• Records for this task
──────────

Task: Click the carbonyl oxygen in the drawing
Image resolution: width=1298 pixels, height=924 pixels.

──────────

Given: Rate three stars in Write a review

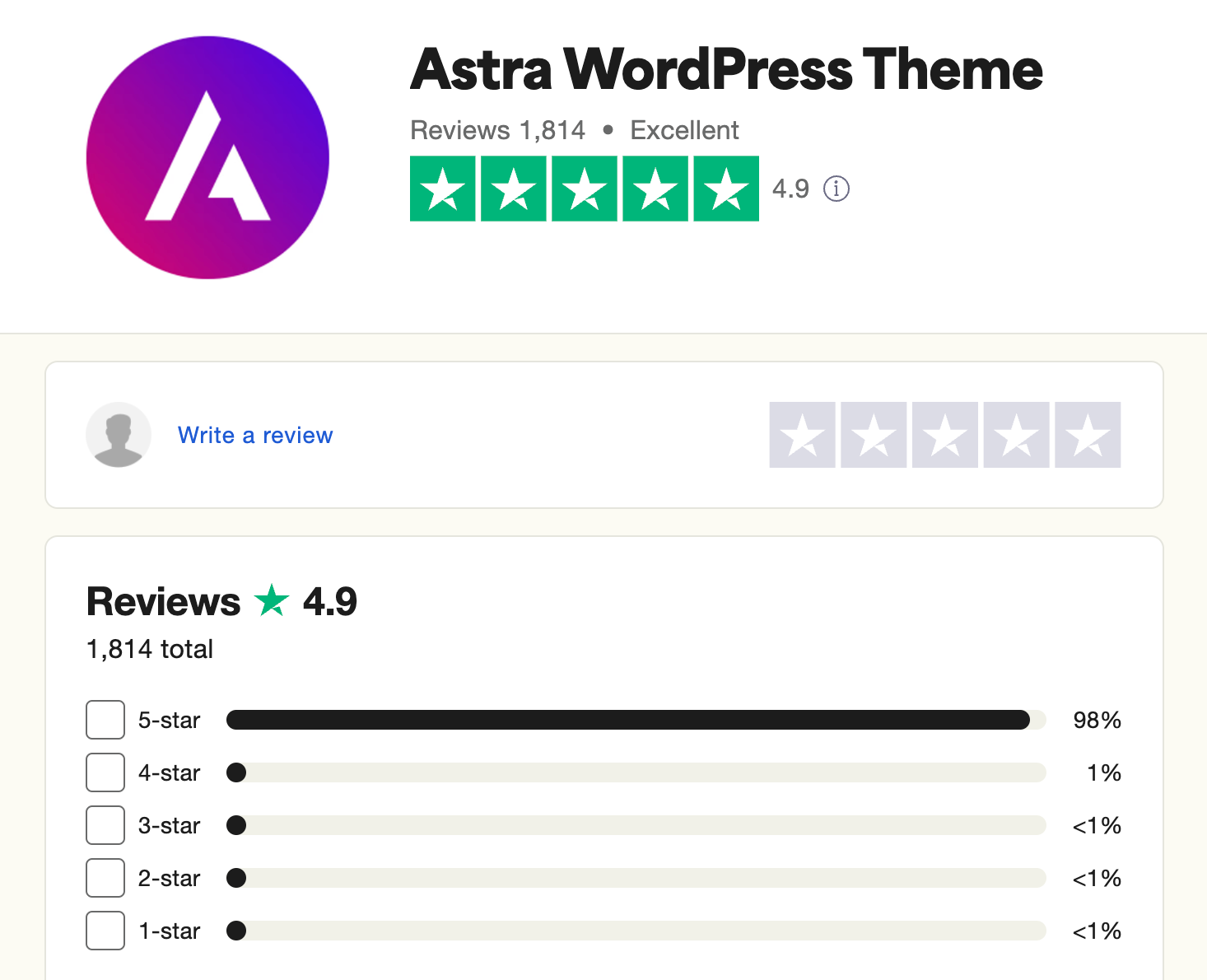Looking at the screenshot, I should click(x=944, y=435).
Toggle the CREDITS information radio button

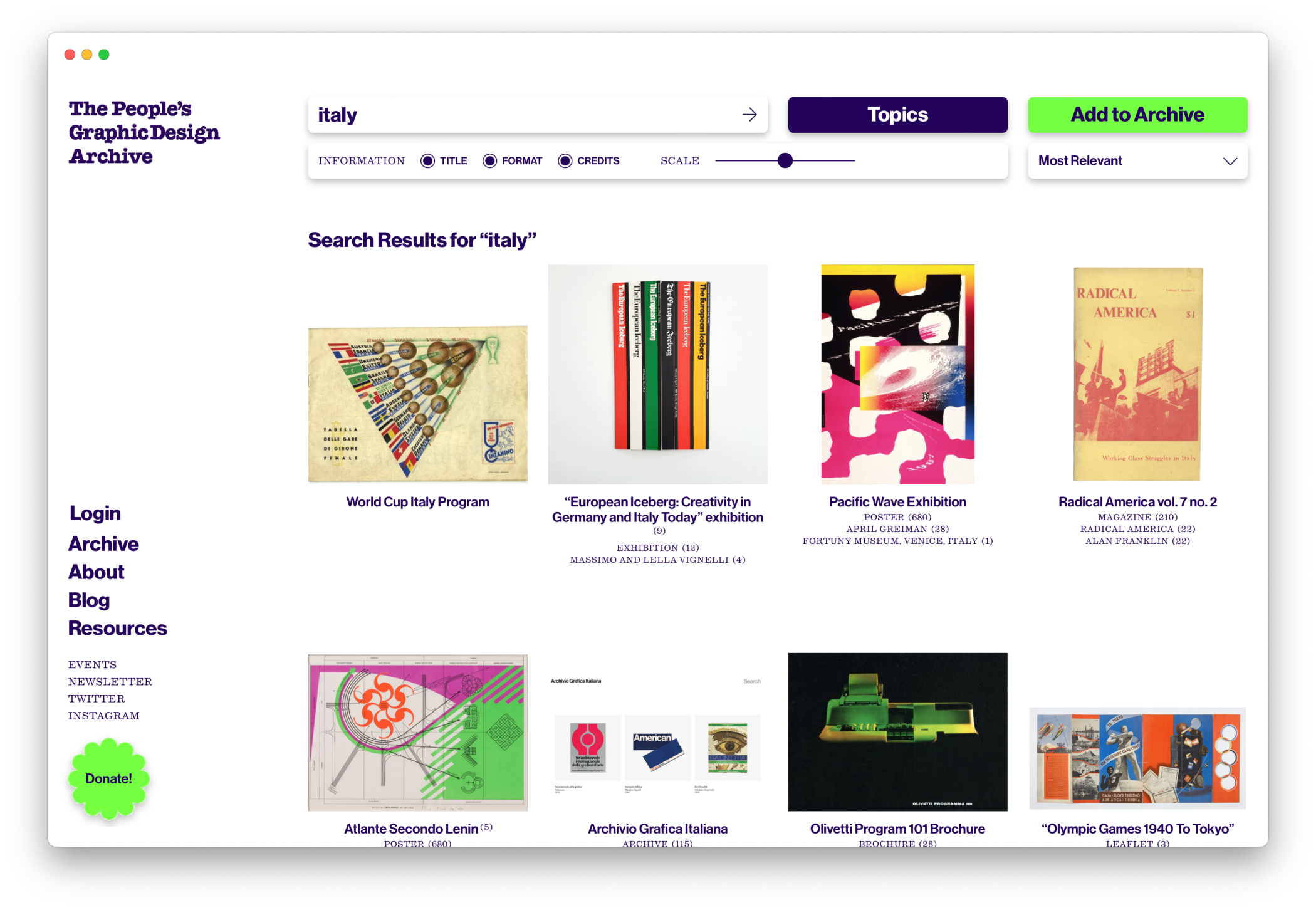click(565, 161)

──────────

• Try it
Look above for the line holding "Task: Click the" and the line holding "Image resolution: width=1298", then output exactly those two lines and every line between them, nothing more.

• Expected output
Task: Click the carbonyl oxygen in the drawing
Image resolution: width=1298 pixels, height=924 pixels.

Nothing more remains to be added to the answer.